Ilustrasi serangan jantung (istimewa)

MATA INDONESIA, JAKARTA – Stres karena beban pekerjaan yang terlalu berat ditambah memiliki bos yang galak dan kurang disukai ternyata berpengaruh nyata terhadap kesehatan jantung.

Hal itu diungkapkan oleh Direktur the Center for Preventive Cardiology di University of Maryland School of Medicine dan penulis Heal Your Heart menurut keterangan di WEB MD, Michael Miller.

Menurutnya buruknya lingkungan kerja berpengaruh sebagai pemicu serangan jantung. Hal itu terjadi ketika atasan Anda memberikan beragam pekerjaan dan Anda tidak bisa mengontrol pekerjaan.

Hal ini juga didukung oleh para peneliti yang menganalisis 400 ribu pekerja di Amerika Serikat. Mereka menemukan bahwa kebanyakan pekerja yang tidak percaya dengan bosnya cenderung lebih sering merokok dan memiliki tekanan darah tinggi, diabetes, pola makan yang buruk, obesitas dan kolesterol tinggi. 

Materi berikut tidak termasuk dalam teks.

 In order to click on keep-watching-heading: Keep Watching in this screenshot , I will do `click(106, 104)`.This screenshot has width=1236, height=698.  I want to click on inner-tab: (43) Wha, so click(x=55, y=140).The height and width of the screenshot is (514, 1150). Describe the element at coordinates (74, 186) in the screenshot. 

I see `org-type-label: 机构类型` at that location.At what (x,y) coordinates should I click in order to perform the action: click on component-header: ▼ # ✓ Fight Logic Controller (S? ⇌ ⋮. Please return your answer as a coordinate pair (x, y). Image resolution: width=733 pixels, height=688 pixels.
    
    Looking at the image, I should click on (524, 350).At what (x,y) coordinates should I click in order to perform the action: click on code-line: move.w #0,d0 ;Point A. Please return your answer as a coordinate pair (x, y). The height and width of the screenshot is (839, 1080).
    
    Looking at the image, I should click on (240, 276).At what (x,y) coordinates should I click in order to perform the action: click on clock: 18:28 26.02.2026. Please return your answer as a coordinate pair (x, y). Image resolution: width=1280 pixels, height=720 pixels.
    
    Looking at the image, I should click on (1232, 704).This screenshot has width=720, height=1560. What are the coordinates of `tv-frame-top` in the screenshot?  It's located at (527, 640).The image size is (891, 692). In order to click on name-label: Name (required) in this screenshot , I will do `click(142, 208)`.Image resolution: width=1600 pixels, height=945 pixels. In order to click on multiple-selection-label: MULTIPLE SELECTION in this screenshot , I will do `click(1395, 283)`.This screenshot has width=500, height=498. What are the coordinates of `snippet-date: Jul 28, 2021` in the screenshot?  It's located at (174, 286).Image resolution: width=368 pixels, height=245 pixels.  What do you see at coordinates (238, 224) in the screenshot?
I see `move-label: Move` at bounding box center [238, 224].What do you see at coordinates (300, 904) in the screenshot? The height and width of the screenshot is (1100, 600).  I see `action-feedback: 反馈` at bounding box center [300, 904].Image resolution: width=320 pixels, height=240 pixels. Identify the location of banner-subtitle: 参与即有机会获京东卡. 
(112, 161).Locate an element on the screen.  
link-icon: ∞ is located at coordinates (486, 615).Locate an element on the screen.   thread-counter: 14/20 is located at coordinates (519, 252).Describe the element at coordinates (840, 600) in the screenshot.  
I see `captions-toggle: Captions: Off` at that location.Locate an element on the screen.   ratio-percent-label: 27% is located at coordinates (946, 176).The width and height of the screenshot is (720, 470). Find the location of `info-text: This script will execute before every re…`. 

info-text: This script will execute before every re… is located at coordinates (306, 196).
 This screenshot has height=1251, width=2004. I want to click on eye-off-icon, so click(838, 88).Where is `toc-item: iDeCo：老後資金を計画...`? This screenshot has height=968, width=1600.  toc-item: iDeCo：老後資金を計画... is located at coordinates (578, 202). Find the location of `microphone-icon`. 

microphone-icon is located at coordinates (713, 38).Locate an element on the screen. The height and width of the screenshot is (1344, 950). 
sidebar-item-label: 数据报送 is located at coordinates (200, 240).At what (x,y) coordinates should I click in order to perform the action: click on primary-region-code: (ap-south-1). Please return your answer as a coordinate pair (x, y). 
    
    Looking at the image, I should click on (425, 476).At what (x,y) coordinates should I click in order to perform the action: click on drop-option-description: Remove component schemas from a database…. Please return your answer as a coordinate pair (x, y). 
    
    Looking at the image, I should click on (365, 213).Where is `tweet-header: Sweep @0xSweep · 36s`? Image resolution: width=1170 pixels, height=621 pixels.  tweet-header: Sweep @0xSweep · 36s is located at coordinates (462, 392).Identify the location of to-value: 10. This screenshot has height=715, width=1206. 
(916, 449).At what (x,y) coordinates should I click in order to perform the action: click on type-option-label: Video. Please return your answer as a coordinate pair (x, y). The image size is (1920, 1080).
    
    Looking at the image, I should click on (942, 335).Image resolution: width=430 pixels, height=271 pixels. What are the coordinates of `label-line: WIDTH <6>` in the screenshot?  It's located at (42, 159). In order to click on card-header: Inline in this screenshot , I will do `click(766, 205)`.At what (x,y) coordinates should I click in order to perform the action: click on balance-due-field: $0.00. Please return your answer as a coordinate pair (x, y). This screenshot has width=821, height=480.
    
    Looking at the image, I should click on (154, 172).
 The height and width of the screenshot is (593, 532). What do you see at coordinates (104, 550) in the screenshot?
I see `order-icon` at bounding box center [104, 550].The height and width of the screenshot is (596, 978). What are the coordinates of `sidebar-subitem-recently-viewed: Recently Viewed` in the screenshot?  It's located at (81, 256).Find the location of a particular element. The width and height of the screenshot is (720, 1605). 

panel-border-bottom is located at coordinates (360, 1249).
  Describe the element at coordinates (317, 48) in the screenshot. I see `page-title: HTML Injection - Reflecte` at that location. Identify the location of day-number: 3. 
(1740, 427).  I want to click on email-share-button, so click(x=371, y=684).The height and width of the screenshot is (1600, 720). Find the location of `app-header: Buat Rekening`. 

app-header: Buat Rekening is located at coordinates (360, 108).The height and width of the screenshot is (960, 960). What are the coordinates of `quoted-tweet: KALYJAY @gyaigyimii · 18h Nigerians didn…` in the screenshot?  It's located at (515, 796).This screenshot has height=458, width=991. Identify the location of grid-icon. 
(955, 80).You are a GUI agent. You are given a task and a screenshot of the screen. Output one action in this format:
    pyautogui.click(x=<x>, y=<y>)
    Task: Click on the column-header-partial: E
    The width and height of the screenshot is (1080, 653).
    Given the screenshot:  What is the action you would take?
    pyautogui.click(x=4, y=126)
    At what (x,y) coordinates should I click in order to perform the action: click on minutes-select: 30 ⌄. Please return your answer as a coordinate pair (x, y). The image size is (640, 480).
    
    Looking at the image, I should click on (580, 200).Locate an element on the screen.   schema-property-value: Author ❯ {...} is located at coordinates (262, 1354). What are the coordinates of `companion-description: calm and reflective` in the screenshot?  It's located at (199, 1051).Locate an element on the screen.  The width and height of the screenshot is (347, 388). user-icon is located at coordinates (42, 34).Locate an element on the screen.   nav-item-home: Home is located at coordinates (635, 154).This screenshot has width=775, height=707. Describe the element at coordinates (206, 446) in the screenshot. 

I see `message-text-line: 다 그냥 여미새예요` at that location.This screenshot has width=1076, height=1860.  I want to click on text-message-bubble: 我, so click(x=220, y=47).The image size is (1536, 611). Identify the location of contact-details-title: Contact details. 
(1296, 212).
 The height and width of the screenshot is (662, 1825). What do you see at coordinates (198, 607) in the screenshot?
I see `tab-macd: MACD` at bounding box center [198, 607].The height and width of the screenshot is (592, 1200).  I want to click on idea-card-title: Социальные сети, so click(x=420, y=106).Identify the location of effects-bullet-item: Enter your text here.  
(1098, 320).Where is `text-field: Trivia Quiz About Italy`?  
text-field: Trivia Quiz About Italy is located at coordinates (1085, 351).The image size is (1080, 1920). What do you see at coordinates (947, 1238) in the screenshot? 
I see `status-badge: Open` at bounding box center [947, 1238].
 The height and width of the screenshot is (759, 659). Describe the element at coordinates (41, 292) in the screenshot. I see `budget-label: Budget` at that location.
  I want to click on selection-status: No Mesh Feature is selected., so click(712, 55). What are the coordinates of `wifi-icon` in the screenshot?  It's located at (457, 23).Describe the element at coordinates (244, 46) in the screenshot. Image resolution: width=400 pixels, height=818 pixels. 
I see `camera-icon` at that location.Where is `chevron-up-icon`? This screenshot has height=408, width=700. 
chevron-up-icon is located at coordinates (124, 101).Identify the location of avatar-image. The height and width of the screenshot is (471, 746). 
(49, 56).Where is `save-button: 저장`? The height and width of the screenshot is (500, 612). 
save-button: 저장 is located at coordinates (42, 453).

Melansir dari Metro, bekerja di lingkungan dengan kepercayaan rendah cenderung memiliki risiko penyakit kardiovaskular yang menjadi penyebab kematian nomor wahid di dunia. 

Risiko itu disebabkan oleh metode mengatasi masalah yang dilakukan karyawan tidaklah sehat. Misalnya, ketika dimarahi bos, karyawan cenderung makan sembarangan dan sering merokok untuk menghilangkan kepenatan dan stres.

Padahal tanpa hal itu, stres yang terasa akibat kesal dengan bos juga sudah menyebabkan peningkatan tekanan darah yang jadi pemicu timbulnya penyakit kardiovaskular, seperti stroke dan serangan jantung.